The study is useful to confirm the feasibility of performing awake ECMO in selected patients admitted to specialized centers. Additionally, this study serves to describe the possible complications that healthcare providers will need to manage, report the very high success rate for bridge-to-lung transplants at experienced centers, and provide a warning regarding the high mortality of patients started on awake ECMO and subsequently intubated. This last point warrants particular attention in selecting appropriate patients for a trial of awake ECMO given the significant consequences of a failed attempt. Furthermore, the study offers solid risk estimates to design adequately powered prospective randomized clinical trials, which are needed.
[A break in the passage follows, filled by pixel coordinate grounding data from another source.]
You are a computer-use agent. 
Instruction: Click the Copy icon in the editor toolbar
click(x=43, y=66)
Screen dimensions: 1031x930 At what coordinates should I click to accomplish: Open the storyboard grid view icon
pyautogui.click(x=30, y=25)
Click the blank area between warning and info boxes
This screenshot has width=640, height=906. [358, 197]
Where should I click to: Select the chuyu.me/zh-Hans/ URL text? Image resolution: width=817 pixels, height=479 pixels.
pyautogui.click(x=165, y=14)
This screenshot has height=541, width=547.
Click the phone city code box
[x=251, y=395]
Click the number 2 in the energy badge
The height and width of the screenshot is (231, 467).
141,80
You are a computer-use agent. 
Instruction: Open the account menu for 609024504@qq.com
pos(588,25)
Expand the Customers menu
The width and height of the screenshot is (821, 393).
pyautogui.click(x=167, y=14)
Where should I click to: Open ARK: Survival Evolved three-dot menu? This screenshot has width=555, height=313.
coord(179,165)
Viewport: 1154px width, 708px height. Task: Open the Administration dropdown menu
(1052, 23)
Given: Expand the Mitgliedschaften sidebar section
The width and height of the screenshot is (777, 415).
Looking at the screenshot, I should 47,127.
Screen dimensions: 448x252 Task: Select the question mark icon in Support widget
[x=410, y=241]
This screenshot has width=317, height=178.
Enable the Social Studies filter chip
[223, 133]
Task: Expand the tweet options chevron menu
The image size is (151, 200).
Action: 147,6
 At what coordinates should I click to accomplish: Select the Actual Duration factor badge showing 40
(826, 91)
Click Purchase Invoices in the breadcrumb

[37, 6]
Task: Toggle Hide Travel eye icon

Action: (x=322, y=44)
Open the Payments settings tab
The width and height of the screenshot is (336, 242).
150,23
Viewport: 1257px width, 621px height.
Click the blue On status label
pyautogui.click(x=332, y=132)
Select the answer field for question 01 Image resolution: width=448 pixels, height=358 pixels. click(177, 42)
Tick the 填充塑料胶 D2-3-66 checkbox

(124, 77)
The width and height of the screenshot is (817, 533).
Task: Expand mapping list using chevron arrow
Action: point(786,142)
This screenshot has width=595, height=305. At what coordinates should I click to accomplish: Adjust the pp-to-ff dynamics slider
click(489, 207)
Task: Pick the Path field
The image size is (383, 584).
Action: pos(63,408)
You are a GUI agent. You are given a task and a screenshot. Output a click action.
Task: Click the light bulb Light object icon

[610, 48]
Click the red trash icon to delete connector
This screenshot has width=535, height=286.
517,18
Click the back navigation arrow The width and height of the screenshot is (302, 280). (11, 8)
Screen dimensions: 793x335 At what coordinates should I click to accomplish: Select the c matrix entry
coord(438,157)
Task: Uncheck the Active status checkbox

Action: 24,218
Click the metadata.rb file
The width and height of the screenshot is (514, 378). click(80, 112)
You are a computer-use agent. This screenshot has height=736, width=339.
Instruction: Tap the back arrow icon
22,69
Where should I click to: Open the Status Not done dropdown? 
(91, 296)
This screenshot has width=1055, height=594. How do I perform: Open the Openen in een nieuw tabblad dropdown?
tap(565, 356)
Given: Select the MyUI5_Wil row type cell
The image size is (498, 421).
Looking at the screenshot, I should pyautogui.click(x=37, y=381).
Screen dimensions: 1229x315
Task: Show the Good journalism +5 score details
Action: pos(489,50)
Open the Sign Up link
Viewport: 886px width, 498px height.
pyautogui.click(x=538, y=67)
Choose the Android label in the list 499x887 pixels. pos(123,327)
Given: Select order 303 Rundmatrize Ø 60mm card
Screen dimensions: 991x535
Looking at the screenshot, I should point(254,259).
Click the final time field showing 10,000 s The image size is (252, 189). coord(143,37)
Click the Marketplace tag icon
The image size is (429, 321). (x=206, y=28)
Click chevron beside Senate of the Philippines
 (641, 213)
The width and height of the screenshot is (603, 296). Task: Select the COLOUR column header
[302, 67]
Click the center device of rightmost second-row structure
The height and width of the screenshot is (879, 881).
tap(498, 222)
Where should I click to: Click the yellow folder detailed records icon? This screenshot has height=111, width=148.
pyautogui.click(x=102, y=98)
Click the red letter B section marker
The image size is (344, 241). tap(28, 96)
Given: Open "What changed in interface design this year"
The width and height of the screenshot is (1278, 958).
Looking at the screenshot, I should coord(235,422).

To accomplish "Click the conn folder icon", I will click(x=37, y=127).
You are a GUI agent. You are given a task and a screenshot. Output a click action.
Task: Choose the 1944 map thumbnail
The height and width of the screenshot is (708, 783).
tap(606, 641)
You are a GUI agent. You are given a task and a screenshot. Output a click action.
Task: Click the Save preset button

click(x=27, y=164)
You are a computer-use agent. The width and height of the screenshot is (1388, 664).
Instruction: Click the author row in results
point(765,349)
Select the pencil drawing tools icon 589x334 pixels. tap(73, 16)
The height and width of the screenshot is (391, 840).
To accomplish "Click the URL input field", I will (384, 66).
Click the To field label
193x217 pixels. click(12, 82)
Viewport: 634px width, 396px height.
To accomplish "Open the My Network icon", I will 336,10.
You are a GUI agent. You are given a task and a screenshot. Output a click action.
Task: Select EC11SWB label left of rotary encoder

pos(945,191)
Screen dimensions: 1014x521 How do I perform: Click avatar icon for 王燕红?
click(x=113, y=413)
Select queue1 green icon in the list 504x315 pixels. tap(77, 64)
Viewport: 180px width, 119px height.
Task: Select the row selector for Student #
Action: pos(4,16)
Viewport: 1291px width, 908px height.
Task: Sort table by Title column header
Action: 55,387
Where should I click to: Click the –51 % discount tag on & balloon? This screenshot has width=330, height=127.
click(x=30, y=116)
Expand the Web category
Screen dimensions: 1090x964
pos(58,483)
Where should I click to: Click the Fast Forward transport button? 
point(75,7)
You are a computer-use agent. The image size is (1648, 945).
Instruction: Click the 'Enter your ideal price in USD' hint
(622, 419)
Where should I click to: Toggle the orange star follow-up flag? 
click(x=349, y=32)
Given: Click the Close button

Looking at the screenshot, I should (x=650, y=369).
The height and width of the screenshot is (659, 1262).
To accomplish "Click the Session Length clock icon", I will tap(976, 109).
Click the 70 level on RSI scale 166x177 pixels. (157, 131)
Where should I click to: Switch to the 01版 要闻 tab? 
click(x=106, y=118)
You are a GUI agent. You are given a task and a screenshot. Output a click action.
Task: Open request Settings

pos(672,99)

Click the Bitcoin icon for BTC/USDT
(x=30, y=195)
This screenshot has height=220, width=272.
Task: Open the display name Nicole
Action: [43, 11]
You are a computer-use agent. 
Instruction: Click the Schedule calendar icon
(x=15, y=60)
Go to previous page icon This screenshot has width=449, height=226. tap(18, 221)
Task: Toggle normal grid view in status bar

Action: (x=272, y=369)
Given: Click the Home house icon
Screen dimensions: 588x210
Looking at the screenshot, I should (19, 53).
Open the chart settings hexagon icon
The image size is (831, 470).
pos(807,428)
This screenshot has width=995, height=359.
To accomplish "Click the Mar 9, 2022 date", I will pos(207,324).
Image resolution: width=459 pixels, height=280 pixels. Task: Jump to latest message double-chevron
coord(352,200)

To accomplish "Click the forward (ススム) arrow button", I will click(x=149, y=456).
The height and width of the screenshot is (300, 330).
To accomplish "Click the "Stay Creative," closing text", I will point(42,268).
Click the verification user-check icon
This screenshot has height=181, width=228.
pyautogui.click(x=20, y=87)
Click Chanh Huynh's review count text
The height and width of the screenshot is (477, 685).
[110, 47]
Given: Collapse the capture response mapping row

Although we wait for such studies, results from the study by Belletti et al (13) may foster physiological and clinical reasoning and guide more accurate selection of candidates for awake ECMO. Indeed, two main reasons could explain better outcomes for bridge-to-lung transplant versus ARDS patients: more effective control of respiratory drive by awake ECMO and availability of an early effective treatment for respiratory failure. Severe chronic disease generates hypoxemia by very different mechanisms than ARDS. Ventilation-perfusion mismatch is mainly due to airway constriction and occlusion by secretions, parenchymal remodeling (e.g., emphysematous changes and bullae), and muscular exhaustion leading to hypoventilation (15). Thus, increased respiratory drive in these patients is mainly driven by altered gas exchange rather than by alternative factors such as inflammation, acidosis, alveolar collapse, and agitation, so that awake ECMO will more easily control it (2). Furthermore, at least in the short-term perspective, lung transplant represents a more effective treatment than those for causes of ARDS, which sometimes don’t even have therapies (e.g., viral pneumonia or trauma).

Taken together, this reasoning may suggest that, to improve the outcome of awake ECMO, physiology-based selection of patients is crucial. For nonintubated ARDS, ideal candidates could be those with large tidal volumes indicating preserved respiratory system and minimal collapse, no metabolic acidosis and stable hemodynamics, lower systemic inflammation, minimal agitation or confusion, and proved treatable etiology. For intubated ARDS patients, direct screening for optimal respiratory mechanics could facilitate recognition, while all other points broadly coincide. For bridge-to-lung transplant, instead, exclusion of severe infection and higher likelihood of receiving early transplantation may be crucial.

For healthcare workers in the ICU, caring for patients on awake ECMO can be a more rewarding experience than caring for intubated patients as these patients speak, laugh, eat, interact with family, and perform active physiotherapy despite the severity of their disease. This, together with clear and relevant physiological and clinical research questions, represent major drivers to continue research in such a forward-looking and fascinating topic.